The fix for that was to implement a similar solution to the one I already had in place for VP9. For VP9, we rely on the so-called “end-of-frame” bit (E) from the VP9 Payload Descriptor to figure out when a frame is complete: in that case, if a packet we receive has the E-bit set, and belongs to the spatial layer the recipient currently means to receive (e.g., 1 rather than 2), then we set the marker bit accordingly. In the Dependency Descriptor extension, a similar role to the “end-of-frame” bit is played by the end_of_frame property in one of the mandatory fields, which I already parsed correctly: as such, I modified the SVC SFU logic when using the DD to use end_of_frame exactly as I used the E-bit for VP9 and, voilà! That got AV1/SVC working too!
The screenshot below comes from the EchoTest demo where I forced SVC with three spatial layers and three temporal layers (svc=L3T3 in the query string) and AV1 as the coded to use (vcodec=av1):
As you can see, selecting spatial layer 1 now did work as it should have! In my case, all spatial layers had a lower resolution than the one I got using AV1 simulcast, but that may be ascribed to the fact that SVC encoding may not be as optimized, and so may be using more resources (CPU?) than it should. Nevertheless, what I cared about was being able to switch layers, and that worked! What a relief, especially considering it meant I would never have to rewrite the DD myself as I feared… maybe it was not such a bad format after all
What’s next?
We’re at a point where simulcast now works as expected for VP9 and AV1, and as a nice side effect it gave me the energy to also fix the broken AV1/SVC we had, which is now working too. This means that, if you’re using Janus, those are all options you’ll have available once we merge the PR: that’s great news!

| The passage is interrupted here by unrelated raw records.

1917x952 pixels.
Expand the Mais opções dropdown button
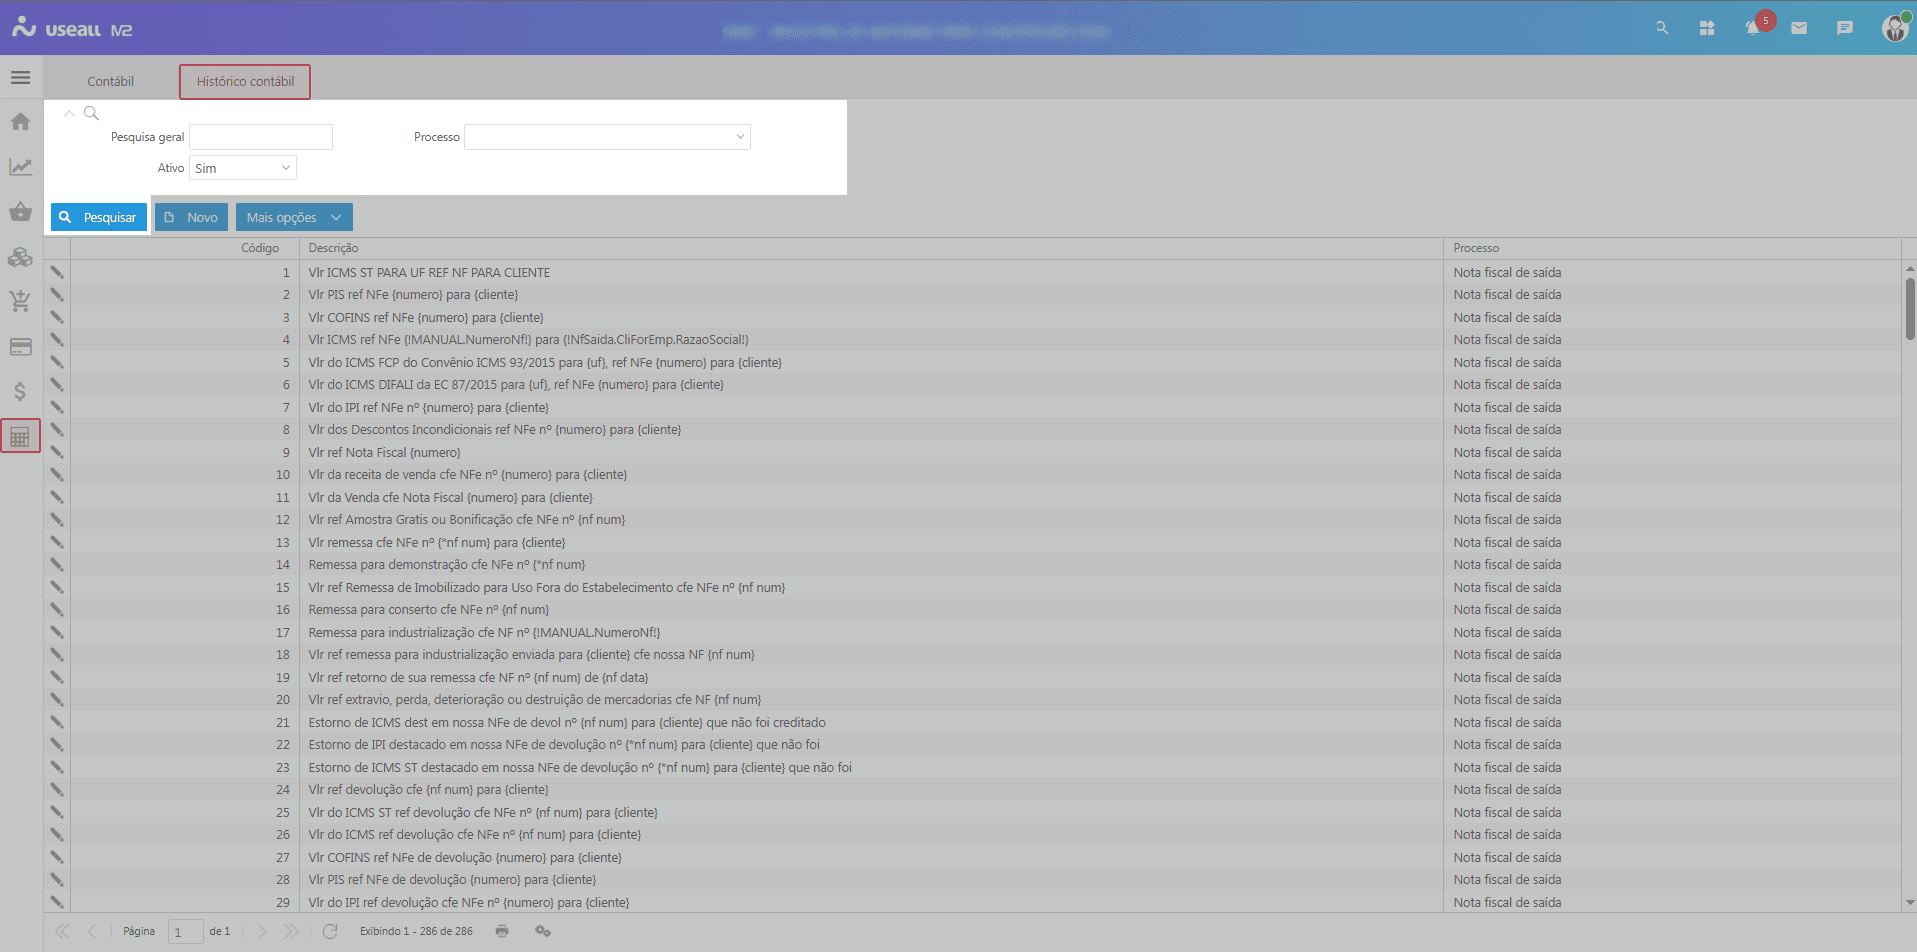click(294, 217)
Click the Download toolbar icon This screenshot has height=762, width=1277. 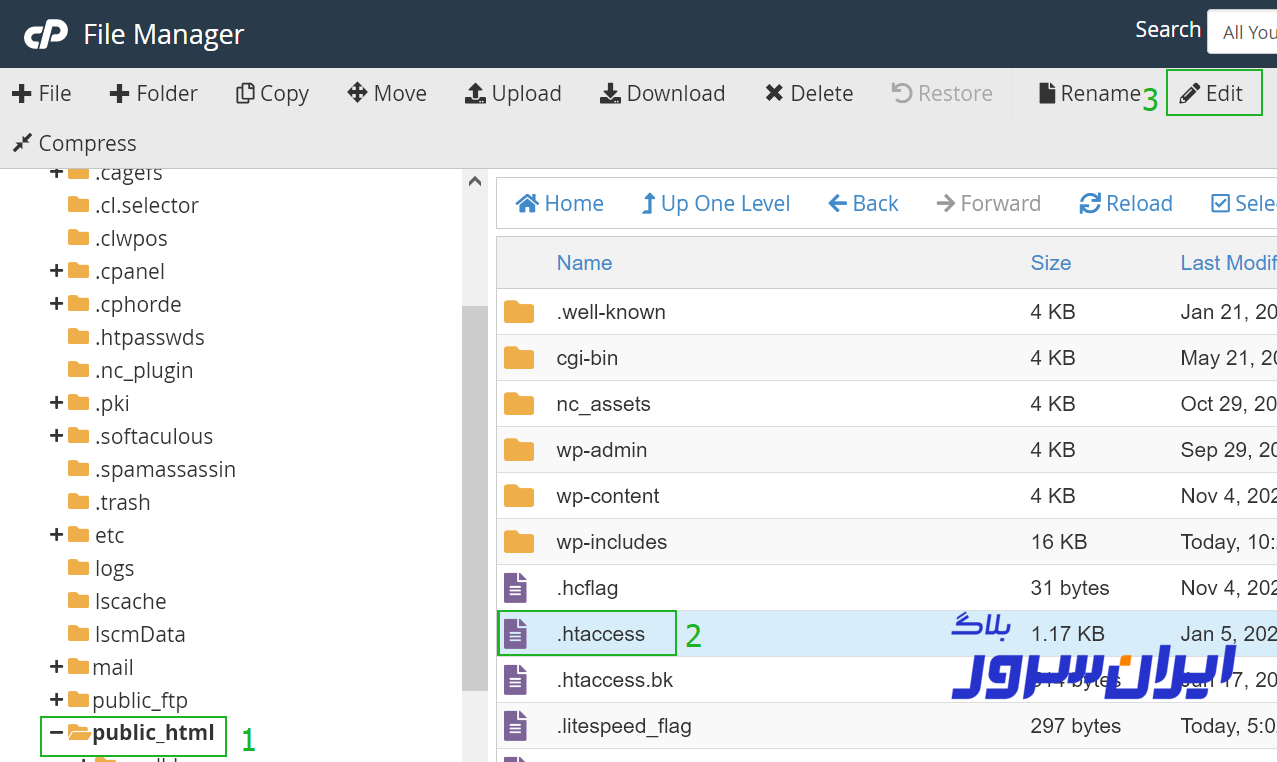[x=610, y=94]
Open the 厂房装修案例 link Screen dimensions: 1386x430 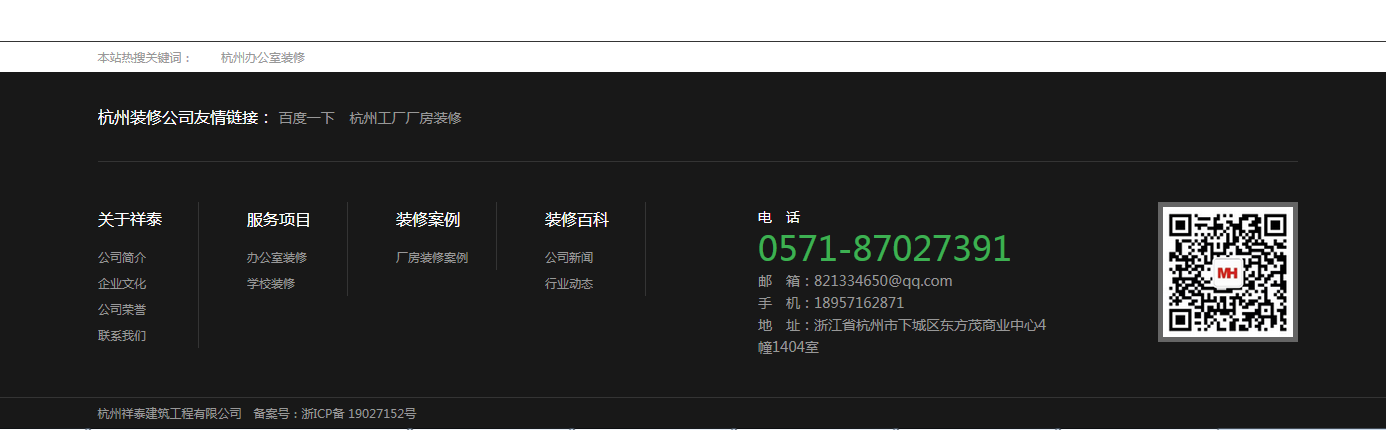(x=432, y=258)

That said, before merging I plan to do some cleaning up of the code: for AV1 simulcast specifically, for instance, the process is still a bit awkward for plugins, since they have to be aware of the fact different operations may need to be performed in sequence, depending on the codec. This isn’t much of a problem for our own plugins (we write them, so we know!), but it may be for those that implemented their own plugins, and may be caught by surprise by this, or by changes in the existing function signatures.
Besides, the plan is to now extend the same functionality to other plugins that use simulcast as well. In fact, as anticipated I limited all my experiments to the EchoTest due to its “perfect testbed” nature, but it’s clear that this new functionality will only really start becoming useful once it’s part of plugins people use everyday, like the VideoRoom SFU. The EchoTest always is a good confirmation of when things work, so I don’t anticipate problems, but still that’s an integration that will need to happen before we can know for sure.
That’s all, folks!
I hope you enjoyed reading this: spending time on new WebRTC features and functionality is always fun for me to both work on and then talk about, so I hope this report will intrigue and interest you enough to start digging in this yourself too. If you play with it in Janus, please do let us know, as we’d definitely appreciate the feedback!